◆ **DATA IN THIS EXERCISE**:
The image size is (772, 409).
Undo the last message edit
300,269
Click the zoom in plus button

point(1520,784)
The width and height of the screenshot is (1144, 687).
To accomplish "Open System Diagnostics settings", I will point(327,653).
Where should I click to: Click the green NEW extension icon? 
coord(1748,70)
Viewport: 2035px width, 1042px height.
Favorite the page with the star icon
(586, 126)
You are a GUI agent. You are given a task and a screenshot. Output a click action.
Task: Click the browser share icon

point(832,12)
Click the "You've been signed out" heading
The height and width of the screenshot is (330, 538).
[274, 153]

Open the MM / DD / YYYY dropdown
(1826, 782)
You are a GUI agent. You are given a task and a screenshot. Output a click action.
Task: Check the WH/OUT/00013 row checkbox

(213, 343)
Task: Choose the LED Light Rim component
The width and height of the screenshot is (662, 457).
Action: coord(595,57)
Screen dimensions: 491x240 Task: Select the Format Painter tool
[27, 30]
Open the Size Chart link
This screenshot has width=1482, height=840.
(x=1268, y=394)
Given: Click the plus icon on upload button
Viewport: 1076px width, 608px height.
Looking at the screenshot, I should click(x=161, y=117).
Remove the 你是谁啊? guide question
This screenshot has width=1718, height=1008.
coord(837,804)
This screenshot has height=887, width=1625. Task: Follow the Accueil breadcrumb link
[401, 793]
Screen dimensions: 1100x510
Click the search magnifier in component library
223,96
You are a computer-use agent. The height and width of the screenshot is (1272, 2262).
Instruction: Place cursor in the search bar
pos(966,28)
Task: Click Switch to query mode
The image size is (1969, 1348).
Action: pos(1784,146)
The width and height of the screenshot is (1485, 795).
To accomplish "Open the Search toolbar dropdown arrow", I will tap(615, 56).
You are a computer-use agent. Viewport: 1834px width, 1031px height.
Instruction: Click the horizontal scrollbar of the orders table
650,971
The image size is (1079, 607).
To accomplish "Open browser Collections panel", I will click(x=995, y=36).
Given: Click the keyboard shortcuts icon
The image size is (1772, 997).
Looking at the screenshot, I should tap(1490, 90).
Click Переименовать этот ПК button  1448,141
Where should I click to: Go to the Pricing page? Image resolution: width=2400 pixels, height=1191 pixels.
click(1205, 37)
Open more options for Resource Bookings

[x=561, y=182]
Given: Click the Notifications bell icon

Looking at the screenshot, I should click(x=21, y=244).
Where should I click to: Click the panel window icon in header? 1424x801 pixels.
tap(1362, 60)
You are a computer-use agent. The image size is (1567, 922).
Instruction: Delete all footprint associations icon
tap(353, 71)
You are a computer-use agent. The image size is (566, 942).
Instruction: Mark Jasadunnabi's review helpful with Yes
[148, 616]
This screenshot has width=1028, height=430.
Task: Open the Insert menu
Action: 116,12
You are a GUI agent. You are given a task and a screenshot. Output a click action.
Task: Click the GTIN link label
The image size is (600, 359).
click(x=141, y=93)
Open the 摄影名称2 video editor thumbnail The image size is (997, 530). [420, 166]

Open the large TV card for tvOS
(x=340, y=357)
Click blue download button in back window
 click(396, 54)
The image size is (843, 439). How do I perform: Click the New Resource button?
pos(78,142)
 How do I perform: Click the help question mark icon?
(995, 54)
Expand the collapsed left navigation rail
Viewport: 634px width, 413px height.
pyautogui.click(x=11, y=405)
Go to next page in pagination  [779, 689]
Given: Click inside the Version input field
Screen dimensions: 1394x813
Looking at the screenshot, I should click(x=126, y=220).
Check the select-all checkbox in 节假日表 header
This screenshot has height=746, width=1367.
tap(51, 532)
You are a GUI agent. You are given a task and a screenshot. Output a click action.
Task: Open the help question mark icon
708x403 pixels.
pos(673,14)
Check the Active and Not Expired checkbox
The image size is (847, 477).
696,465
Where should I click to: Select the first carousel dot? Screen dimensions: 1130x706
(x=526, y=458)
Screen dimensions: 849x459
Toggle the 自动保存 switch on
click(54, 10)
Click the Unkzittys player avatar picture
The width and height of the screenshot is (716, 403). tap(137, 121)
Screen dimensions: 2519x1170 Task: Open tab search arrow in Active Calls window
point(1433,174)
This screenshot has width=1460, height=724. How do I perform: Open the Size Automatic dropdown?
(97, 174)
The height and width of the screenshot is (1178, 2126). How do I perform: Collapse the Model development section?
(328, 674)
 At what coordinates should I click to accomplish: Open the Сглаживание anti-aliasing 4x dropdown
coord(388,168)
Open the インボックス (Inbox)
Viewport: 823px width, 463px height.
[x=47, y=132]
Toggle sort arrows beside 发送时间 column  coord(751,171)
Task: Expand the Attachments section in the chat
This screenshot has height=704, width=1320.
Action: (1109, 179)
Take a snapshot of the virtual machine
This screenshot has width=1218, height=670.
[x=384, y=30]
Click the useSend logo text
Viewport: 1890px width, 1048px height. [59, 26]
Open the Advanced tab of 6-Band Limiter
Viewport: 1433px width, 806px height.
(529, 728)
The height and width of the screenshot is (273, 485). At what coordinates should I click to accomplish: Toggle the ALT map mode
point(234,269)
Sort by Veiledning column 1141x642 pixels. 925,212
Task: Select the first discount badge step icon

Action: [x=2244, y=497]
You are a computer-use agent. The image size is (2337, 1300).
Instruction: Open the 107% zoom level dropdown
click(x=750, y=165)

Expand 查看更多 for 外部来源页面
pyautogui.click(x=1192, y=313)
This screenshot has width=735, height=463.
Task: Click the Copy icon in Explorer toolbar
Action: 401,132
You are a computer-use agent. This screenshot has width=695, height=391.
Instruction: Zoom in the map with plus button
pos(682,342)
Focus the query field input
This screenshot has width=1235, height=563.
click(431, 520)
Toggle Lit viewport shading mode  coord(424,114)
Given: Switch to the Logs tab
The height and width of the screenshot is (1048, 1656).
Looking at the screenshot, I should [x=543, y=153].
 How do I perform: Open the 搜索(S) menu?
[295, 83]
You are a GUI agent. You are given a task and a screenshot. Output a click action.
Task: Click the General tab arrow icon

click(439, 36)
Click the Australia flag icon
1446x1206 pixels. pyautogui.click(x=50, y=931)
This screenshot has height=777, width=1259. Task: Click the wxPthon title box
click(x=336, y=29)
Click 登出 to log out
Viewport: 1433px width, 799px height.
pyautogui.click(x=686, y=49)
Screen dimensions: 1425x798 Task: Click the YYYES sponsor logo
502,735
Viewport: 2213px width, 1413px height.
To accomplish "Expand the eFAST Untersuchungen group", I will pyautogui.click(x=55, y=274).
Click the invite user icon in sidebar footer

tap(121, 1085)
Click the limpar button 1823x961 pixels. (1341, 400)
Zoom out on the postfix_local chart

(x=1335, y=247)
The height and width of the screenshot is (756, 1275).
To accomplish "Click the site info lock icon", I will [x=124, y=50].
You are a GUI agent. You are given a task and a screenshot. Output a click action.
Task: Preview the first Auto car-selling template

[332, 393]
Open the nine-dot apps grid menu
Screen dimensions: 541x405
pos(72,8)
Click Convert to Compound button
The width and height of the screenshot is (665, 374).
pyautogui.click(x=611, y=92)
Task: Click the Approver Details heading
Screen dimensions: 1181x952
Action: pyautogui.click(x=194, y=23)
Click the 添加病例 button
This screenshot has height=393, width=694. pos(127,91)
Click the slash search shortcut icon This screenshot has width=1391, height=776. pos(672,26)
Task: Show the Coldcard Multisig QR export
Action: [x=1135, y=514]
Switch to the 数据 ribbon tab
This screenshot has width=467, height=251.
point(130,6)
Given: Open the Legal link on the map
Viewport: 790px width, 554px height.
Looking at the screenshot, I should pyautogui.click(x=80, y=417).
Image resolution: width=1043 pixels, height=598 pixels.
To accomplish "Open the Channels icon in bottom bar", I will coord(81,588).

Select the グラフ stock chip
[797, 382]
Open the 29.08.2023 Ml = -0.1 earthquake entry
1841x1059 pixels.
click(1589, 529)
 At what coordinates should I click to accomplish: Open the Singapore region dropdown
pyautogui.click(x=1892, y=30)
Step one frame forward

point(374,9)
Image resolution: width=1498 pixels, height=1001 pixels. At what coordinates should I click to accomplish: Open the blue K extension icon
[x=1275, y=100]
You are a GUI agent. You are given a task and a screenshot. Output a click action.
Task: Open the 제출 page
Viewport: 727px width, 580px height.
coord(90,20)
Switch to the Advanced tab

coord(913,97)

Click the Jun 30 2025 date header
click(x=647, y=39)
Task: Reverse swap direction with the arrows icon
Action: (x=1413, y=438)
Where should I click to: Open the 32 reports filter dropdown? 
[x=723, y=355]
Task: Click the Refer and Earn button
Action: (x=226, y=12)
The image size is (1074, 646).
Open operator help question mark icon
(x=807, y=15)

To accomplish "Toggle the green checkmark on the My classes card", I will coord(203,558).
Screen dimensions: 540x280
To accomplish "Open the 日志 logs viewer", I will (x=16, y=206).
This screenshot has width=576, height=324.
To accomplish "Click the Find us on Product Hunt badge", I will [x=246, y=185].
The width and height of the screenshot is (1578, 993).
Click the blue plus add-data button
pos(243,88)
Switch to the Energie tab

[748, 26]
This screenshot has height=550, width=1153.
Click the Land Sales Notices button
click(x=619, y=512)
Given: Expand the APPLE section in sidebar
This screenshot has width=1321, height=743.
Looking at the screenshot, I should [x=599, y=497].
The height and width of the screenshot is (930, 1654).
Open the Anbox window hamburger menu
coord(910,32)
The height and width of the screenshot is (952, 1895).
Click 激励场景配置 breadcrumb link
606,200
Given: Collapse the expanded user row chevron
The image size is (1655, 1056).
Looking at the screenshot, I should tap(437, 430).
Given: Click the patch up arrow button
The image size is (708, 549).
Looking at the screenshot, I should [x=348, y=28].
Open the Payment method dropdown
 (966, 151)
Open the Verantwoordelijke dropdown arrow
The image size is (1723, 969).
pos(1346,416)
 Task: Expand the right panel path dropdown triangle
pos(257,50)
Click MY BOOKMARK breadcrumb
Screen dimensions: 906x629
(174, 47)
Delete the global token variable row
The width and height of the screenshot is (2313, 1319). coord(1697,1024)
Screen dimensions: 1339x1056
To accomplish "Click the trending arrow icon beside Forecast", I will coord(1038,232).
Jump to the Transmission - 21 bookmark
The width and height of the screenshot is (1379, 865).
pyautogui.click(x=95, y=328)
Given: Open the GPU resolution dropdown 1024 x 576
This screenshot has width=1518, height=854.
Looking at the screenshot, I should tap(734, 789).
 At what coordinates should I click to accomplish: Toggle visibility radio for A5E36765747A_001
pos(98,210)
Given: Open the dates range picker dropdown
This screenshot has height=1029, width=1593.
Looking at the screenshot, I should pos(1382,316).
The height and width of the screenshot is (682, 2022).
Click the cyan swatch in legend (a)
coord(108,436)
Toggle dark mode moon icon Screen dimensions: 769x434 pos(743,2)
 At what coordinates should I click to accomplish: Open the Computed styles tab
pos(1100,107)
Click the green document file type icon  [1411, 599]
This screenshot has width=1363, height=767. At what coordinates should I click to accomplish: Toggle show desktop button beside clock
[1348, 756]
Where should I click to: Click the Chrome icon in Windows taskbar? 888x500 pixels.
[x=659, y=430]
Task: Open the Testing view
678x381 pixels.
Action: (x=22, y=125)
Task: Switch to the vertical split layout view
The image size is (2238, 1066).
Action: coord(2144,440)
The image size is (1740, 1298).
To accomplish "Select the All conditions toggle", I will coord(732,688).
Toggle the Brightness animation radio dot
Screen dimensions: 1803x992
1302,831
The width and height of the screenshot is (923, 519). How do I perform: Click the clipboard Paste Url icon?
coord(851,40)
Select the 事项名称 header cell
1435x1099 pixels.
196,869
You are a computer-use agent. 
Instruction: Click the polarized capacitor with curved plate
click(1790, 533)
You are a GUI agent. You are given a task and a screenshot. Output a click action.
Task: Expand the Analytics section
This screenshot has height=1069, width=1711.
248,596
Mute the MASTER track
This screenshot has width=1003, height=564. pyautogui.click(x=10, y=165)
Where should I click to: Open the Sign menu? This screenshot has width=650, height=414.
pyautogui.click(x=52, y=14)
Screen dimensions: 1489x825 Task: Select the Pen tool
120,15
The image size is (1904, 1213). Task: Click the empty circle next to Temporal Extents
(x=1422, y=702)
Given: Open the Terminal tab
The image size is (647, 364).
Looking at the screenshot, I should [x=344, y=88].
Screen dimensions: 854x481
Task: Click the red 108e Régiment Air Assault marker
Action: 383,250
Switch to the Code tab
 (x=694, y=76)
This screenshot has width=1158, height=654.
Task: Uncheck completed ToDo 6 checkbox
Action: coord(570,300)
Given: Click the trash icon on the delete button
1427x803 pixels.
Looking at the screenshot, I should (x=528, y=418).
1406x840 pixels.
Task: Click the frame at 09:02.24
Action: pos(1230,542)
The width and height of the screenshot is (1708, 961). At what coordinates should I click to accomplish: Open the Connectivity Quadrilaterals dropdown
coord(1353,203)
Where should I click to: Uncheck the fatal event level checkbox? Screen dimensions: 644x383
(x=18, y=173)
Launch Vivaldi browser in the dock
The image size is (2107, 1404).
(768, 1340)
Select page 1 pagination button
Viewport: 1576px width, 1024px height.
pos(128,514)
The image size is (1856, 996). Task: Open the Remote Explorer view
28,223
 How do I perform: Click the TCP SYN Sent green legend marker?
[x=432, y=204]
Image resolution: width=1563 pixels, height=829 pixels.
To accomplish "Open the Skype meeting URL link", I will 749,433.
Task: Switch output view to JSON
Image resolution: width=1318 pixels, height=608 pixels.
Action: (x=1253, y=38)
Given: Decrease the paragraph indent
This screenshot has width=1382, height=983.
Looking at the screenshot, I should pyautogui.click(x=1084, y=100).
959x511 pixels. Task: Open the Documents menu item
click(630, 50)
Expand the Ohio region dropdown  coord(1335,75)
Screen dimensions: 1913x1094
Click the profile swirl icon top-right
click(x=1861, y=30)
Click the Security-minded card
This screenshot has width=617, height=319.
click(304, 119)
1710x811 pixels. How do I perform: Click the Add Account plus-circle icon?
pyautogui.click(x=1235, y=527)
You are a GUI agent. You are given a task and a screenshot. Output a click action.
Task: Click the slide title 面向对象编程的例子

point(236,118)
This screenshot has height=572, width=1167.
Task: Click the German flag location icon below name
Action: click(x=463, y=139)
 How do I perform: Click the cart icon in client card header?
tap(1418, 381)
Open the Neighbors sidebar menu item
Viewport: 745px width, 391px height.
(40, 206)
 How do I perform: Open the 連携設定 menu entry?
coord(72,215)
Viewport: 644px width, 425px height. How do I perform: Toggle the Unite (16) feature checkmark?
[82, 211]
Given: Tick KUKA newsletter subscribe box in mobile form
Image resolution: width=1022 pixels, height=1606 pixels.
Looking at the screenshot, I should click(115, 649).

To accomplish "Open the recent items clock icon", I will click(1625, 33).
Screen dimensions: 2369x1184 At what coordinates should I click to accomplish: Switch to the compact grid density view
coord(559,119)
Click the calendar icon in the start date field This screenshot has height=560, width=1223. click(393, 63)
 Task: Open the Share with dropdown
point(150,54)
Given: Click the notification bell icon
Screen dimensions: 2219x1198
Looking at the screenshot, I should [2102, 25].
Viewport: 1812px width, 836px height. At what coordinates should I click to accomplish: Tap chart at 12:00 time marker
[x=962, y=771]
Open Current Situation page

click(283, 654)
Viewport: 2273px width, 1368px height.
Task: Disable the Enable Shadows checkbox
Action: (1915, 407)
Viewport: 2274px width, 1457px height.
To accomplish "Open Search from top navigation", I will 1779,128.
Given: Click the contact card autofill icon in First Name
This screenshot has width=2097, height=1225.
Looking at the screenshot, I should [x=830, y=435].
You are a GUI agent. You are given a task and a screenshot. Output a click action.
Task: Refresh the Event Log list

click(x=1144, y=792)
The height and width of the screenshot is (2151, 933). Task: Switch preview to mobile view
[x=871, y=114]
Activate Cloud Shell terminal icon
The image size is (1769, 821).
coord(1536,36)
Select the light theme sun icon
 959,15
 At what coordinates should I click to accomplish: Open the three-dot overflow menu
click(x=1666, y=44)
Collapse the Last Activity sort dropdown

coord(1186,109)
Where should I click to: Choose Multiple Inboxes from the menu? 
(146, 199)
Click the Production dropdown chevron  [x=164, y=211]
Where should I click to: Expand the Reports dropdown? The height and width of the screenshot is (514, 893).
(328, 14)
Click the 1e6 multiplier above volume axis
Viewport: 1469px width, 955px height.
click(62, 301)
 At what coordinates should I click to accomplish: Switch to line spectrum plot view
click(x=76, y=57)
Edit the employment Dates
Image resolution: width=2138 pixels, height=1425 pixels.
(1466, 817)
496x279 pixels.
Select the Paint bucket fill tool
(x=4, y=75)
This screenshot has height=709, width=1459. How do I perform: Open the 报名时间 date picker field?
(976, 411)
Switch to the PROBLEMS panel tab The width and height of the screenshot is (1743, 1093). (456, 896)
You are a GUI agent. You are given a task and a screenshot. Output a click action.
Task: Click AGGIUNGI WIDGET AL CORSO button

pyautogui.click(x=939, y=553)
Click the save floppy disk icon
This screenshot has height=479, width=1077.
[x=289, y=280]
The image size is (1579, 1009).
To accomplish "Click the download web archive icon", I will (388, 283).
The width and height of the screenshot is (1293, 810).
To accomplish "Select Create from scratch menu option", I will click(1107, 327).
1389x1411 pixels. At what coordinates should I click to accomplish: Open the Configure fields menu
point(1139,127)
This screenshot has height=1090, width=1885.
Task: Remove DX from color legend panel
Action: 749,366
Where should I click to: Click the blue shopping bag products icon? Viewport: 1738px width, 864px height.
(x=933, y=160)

◆ **TASK OBJECTIVE**: Using the listing above, say how many of its lines include "computer", offering nothing besides the number.

◆ **SOLUTION TO THIS PROBLEM**: 7